Вот и январь наскочил, налетел,
Бешеный, как электричка |
Такой контрабандой к нам проникало то, что СЛЕДОВАЛО знать. Выпускник гуманитарного вуза, я имею весьма приблизительное представление о лингвистике, в особенности об исторической; старославянский ставит меня в тупик; у меня почти никаких знаний о священной истории, которую, конечно, нельзя изучать принудительно - но вместо скачущей по верхам "Истории религий и атеизма" можно было бы дать нам хоть минимальный курс, подробно и внятно повествующий об истоках христианства. В конечном итоге нас выучили только одному: лучше самообразования нет ничего. Но кому были нужен курс "Основ экономики сельскохозяйственного производства", без которого, конечно, нет настоящего журналиста, - я не понимаю по сию пору. Интересно, что бывший парторг факультета, прежде преподававший все тот же тыр-пыр, теперь читает курс по менеджменту и маркетингу. Впрочем, вру: это как раз неинтересно, потому что ожидаемо.

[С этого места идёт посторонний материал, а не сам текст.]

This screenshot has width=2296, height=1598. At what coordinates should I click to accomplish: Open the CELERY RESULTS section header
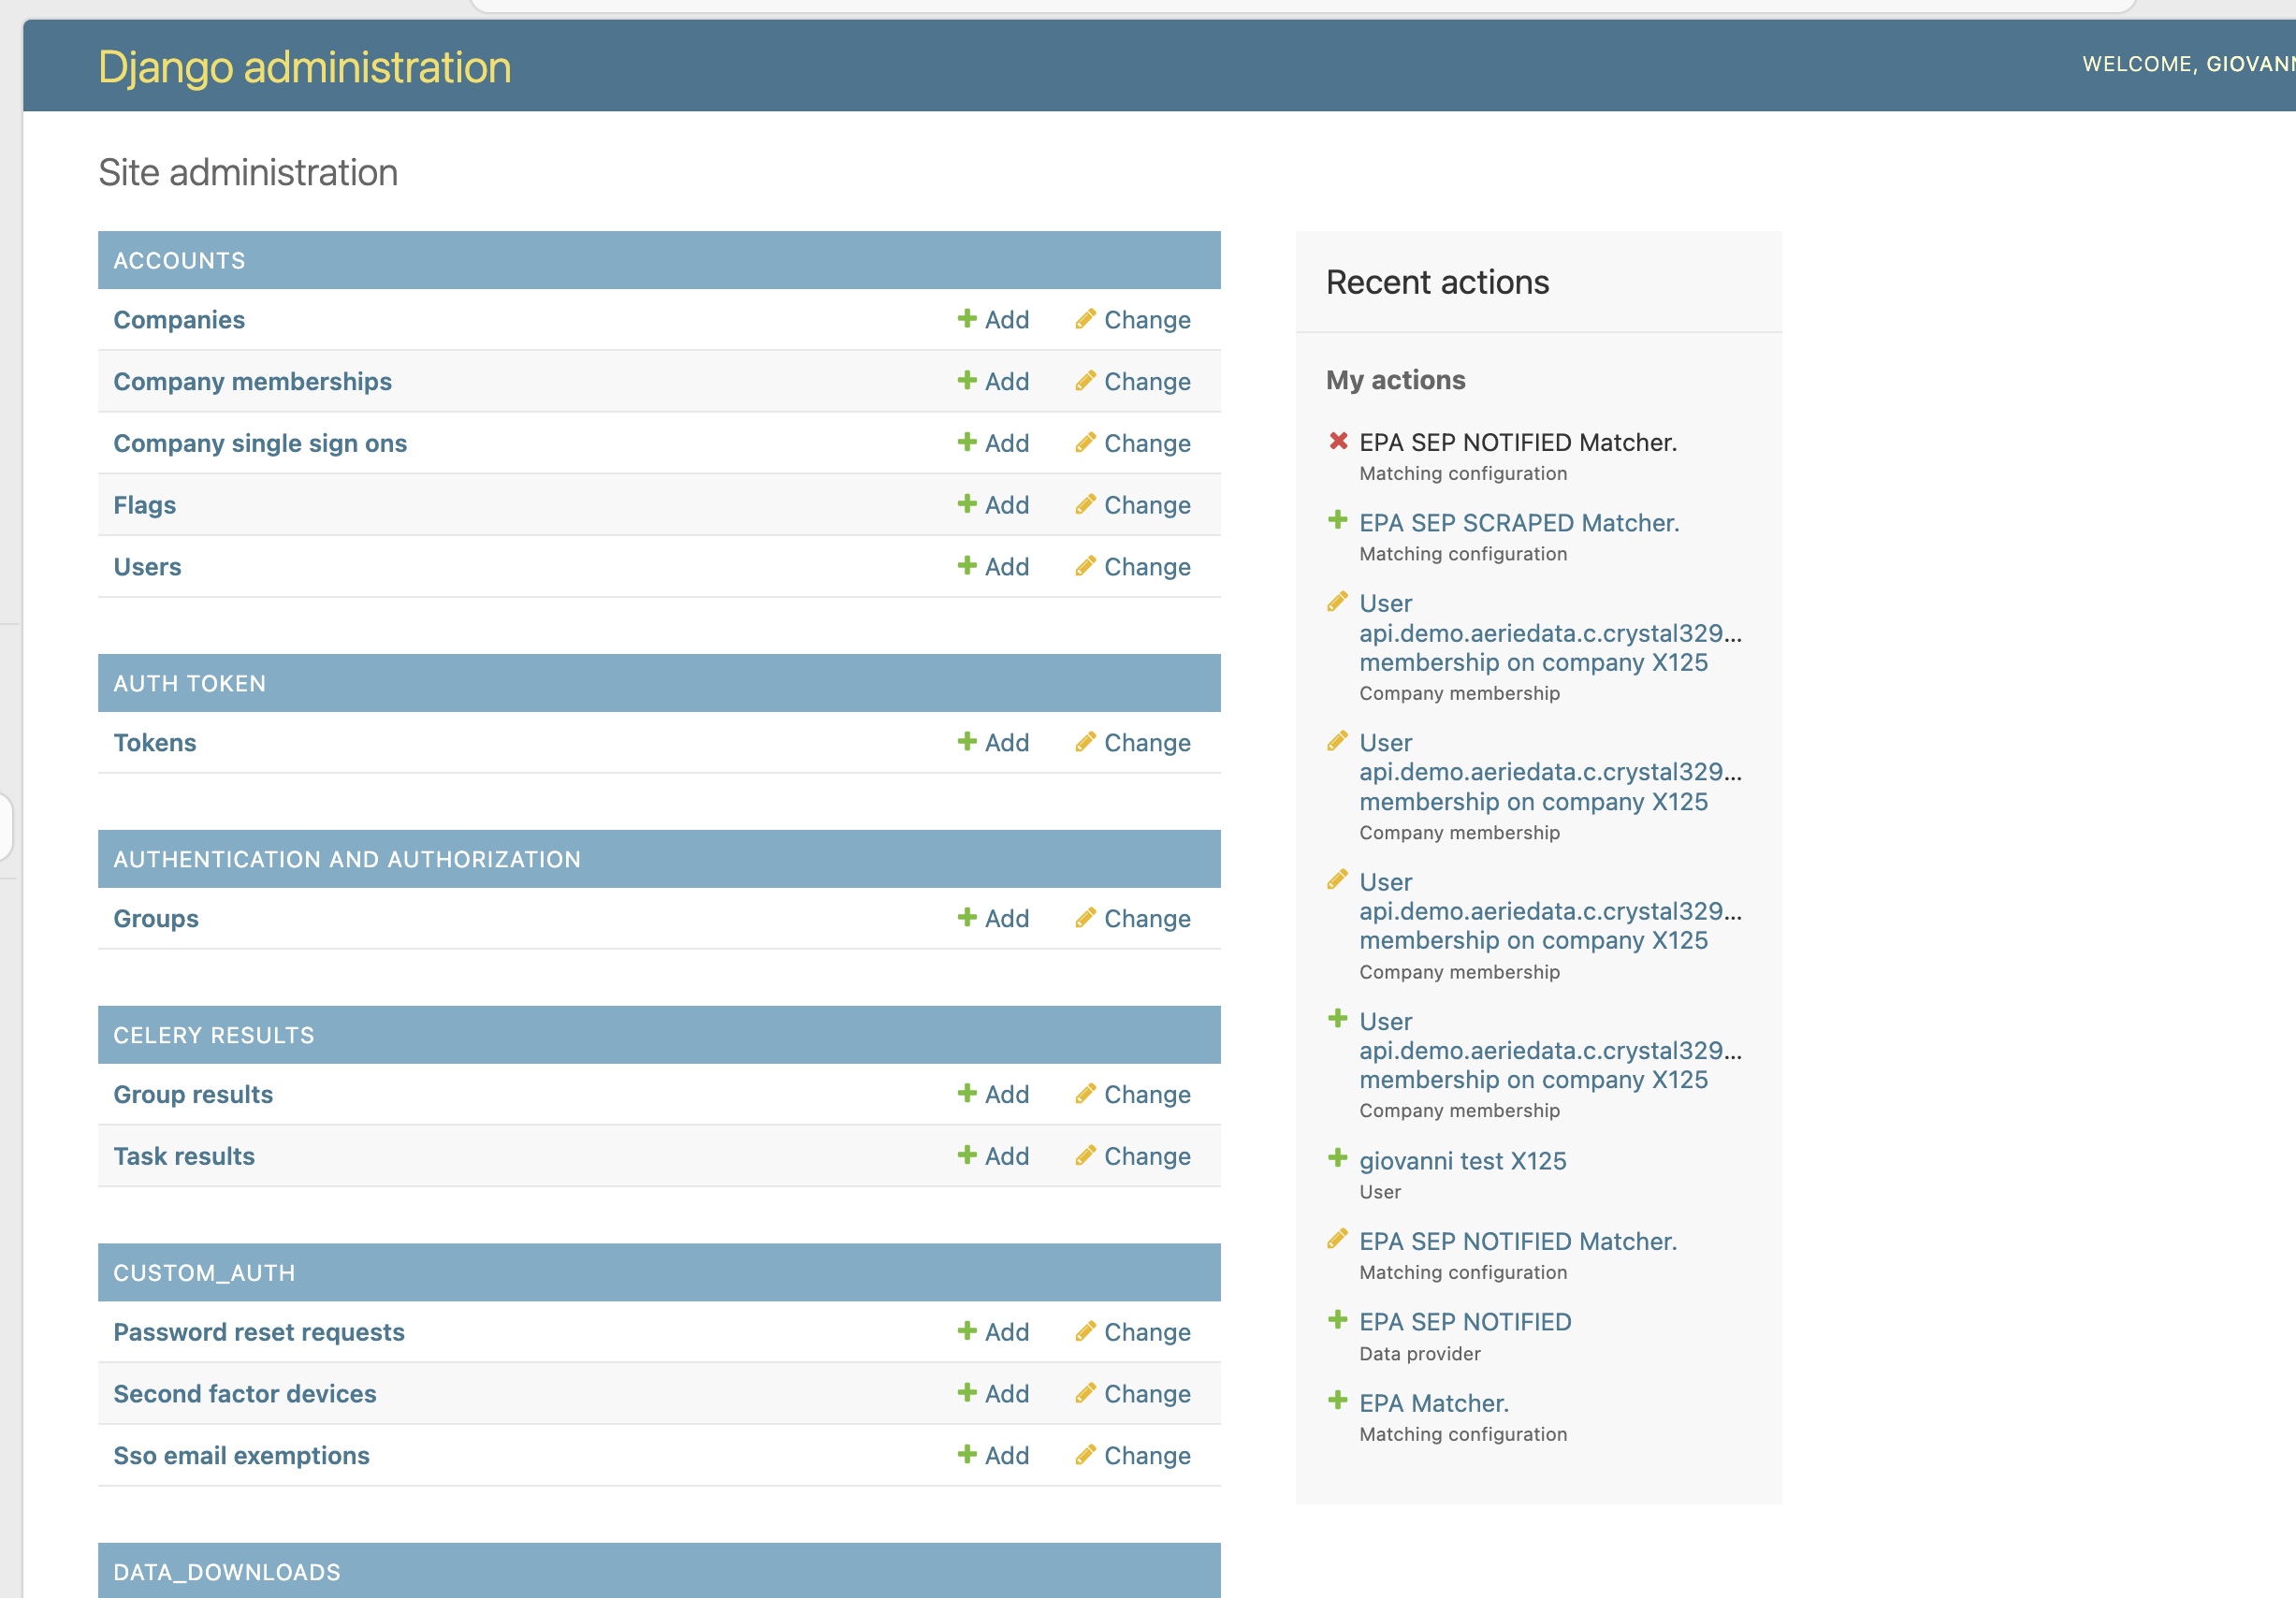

После армии, из которой я вернулся весной восемьдесят девятого, на факультете дули уже прямо противоположные ветры: по случаю перестройки стремительно реабилитировалось все запретное. Студентов без разбору грузили вещами, которые прежде оставались за пределами курса, - а поскольку за пределами его оставалось все же гораздо больше, чем в него вмещалось, то и нагрузка возросла непропорционально. Вместо разнообразных тыр-пыров появилась история зарубежной философии, читавшаяся столь всерьез, что пухла голова. Сгоряча грузили студентов Гуссерлем и все тем же Хайдеггером, который, сделавшись принудителен, ничего не давал ни уму, ни сердцу. В профессии он тоже большинству не пригодился. Отчетливо помню философические сказки, которые мы с тоски сочиняли на семинарах (вела их очень красивая аспирантка, но за нею потом заходил - проводить до дома - бородатый научный руководитель, и насчет их отношений мы не заблуждались; оставалось тщетно воздыхать). Одна сказка была такая. Как известно, Гуссерль изобрел феноменологическую редукцию. Что это такое - толком сказать никто не мог, но все его уважали. Как известно, автор "Философии как строгой науки", которую теперь заставляли конспектировать вместо Маркса, имел несчастье родиться евреем. Когда в 1933 году к власти пришли нацисты, во главе его родного философского факультета оказался его ученик Хайдеггер, вынужденный скрепя сердце уволить старого учителя. И вот, значит, идет по университету выгнанный Гуссерль. Прекрасная весенняя погода, солнце дробится в лужах, а его вышибли из-за пятой графы. Идет он, маленький, сутулый, сбородкой, усмехается криво и думает: "А на хрена, собственно, моя феноменологическая редукция?"
Этот вопрос я, надо признать, часто задавал себе после окончания факультета, хотя Гуссерль и вызывает у меня глубочайшую симпатию; а из всего чудовищно раздувшегося курса истории зарубежной философии я помню только, что то ли у венской, то ли у веймарской школы был девиз "Ценности значат". Этой фразой мы обменивались, как паролем, в самых разных жизненных ситуациях, и означать она могла, например, что против лома нет приема (когда пиво кончалось перед нами) или что есть еще на свете что-нибудь прекрасное (когда пиво кончалось на нас). Впрочем, один плюс в таком изучении философии все-таки был: становилась ясна вся роскошная избыточность, вся уязвимость и относительность любых теоретических построений на фоне грубой реальности. Это, может быть, самый ценный вывод, вынесенный мною с журфака вообще.
Впрочем, тогда на факультете уже набрали группу критиков, и занимались мы по собственной программе, составленной настоящими профессионалами и всецело пригодившейся в дальнейшей жизни - хоть я и не утилитарист, но это тоже дело не последнее. А с 1991 года, получив свой красный диплом, который у меня ни разу ни на одной работе не попросили предъявить, - я раелизую свое право на образование исключительно по собственной программе. То есть читаю книжки, а по особенно тонким вопросам консультируюсь у матери или жены. Они все-таки заканчивали филологические факультеты и вдобавок, в отличие от меня, плевать хотели в свое время и на политэкономию, и на тригонометрию.